It was such a fun dessert and incredibly tasty. I have been craving one since that night. Seriously I wish I could pick these up in my grocery store. I think I may have to add them to my favorite desserts list. Chris's creations keep adding to the list. 

Sunday, June 7, 2009

June 6, 2009 - WonderFULL!



I want to mark the date for such a wonderful day. Yesterday was a day FULL of wonderful things. The schedule was full with treat making, cleaning, swim lessons, family dinners, incredible food, amazing friends, and it was all topped off with spiritual events that filled my heart. During the baptism I was filled with peace and that amazing feeling of being lifted up to a higher plane of consciousness where somehow the world fades away and life - with all the good and the bad - seems to come together and make sense. I felt a few moments of pure clarity devoid of the confusion and tumult of life. These are the moment we live for. They are beautiful.

We started the day early cleaning the house. My awesome friend Stephanie showed up unexpectedly ready to help. I want to be like her when I grow up. She saw the need when she was over the day before and just came over to help. She is awesome! Thanks again Stephanie.

When the cleaning was done we spent some sorely needed time with the cousins from California who drove up for the baptism. Later more cousins came and we played with all of them over a meal before heading to the church.

Attending Sabrina's baptism and Noble's blessing were: the Martin family whose daughter Alexis was also baptized; Grandad Harris and Nana; Grandad and Grandma Waite; Morgan and Elizabeth Harris with Berkeley, Stella, Charlotte and baby in the belly; Brad and Julene Ballard with Joshua, Allyse, Joseph, Angelina, and Benjamin; Aaron and Carolyn Waite with Eden and Ava (in from Tennessee); Darleen Meier with Stella, Lucas, and Jackson (in from Connecticut); Spencer and Marleen Gunnerson with Nora, Aubrey and baby in the belly; David Waite and Stephen Waite; Chesley and Mary Davies; Justin and Sarah Striblen with Abigail and Madeline; Kathy and Lauren Fairchild; Jason and Stephanie Morris with Jameson, Susanna, Abigail, and Carson; Catherine Noorda with Cooper, Brennan, and baby in the belly; Shelli Bryan with Conner, Ryder, Ainsley and nephew Ryan LaBarbara; Lisa Bench, Carolyn Crockett, Reed Howe; Jonathan and Stephanie Waite with Sabrina, Ann Marie, Lauren, Noble, ... Camille, and many others the eye cannot see.

[Saved data entries]
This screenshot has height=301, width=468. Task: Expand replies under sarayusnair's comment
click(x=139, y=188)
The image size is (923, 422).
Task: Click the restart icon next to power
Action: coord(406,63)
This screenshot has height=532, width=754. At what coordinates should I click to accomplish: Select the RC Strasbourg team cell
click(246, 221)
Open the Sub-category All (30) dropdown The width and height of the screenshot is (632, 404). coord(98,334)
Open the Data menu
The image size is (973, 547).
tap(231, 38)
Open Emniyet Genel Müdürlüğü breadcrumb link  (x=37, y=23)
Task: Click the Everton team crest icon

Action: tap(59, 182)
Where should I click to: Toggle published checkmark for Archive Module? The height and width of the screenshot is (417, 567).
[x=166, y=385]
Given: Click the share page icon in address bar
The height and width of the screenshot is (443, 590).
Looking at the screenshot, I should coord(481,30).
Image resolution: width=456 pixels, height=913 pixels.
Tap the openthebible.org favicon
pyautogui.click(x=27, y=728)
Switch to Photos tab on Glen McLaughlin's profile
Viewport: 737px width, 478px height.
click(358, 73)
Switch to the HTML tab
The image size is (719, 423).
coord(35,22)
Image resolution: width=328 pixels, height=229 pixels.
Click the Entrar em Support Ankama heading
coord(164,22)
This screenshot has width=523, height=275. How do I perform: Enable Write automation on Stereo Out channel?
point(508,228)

▸ **What you need to do**:
a - In the blog entry above the records:
(i) Who showed up unexpectedly to help clean the house?
(ii) Which state did Aaron and Carolyn Waite come in from?
(iii) What is the name of the Martin family's daughter who was also baptized?
b - Can you write out the part of the blog entry starting at "I want to mark" and ending at "They are beautiful."?

▸ **Exercise answers**:
a -
(i) Stephanie
(ii) Tennessee
(iii) Alexis

b -
I want to mark the date for such a wonderful day. Yesterday was a day FULL of wonderful things. The schedule was full with treat making, cleaning, swim lessons, family dinners, incredible food, amazing friends, and it was all topped off with spiritual events that filled my heart. During the baptism I was filled with peace and that amazing feeling of being lifted up to a higher plane of consciousness where somehow the world fades away and life - with all the good and the bad - seems to come together and make sense. I felt a few moments of pure clarity devoid of the confusion and tumult of life. These are the moment we live for. They are beautiful.